In the forum thread about the Canon 5D Mark 4 battery problem, what did Fire4Effect do that got the camera to turn on again?

TEXT PASSAGE:

####

# Canon 5D Mark 4 – Intermittent Battery Operation



## Fire4Effect (Aug 18, 2020)

I have a Canon 5D Mark 4 with a BG-E20 battery grip. It has worked fine for the last two years, but recently the camera would not cycle on with fully charged batteries. I finally took the BG-E20 battery grip out and reinserted it in the 5D Mark 4. After doing this the camera would cycle on. So far this problem has not reoccurred.

Do the battery contacts need to be cleaned between the 5D Mark 4 and the BG-E20 battery grip? I have never experienced this issue with a 5D Mark 3, 7D Mark 1 and 7D Mark 2 without the BG-E20 battery grip.


----------



## Chris.Chapterten (Aug 18, 2020)

Fire4Effect said:


> I have a Canon 5D Mark 4 with a BG-E20 battery grip. It has worked fine for the last two years, but recently the camera would not cycle on with fully charged batteries. I finally took the BG-E20 battery grip out and reinserted it in the 5D Mark 4. After doing this the camera would cycle on. So far this problem has not reoccurred.
> 
> Do the battery contacts need to be cleaned between the 5D Mark 4 and the BG-E20 battery grip? I have never experienced this issue with a 5D Mark 3, 7D Mark 1 and 7D Mark 2 without the BG-E20 battery grip.


I had a slightly different issue with mine. I had genuine Canon batteries in the grip, but the camera came up with a warning message saying it wouldn't turn on because the batteries weren't genuine or something along those lines. I wonder if yours is experiencing a similar glitch?


----------



## Fire4Effect (Aug 19, 2020)

Hi Chris,

Thanks for the reply. My situation is different that yours. There was no power to the camera at all. The problem went away after I took the battery grip off and reinserted it. I was wondering if the contacts may have been contaminated after not being removed and reinserted after two years. When you use the battery in the camera you are always removing and reinserting the battery for charging. Maybe that action is good maintenance for the contacts.


----------



## Mt Spokane Photography (Aug 19, 2020)

####

PROVIDED MATERIAL:
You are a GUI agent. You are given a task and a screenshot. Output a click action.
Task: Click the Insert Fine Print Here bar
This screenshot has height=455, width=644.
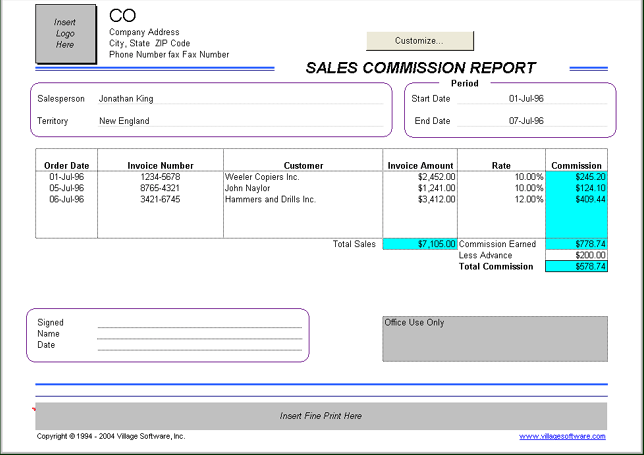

####

COMPLETED EXERCISE: Fire4Effect took the BG-E20 battery grip out and reinserted it in the camera.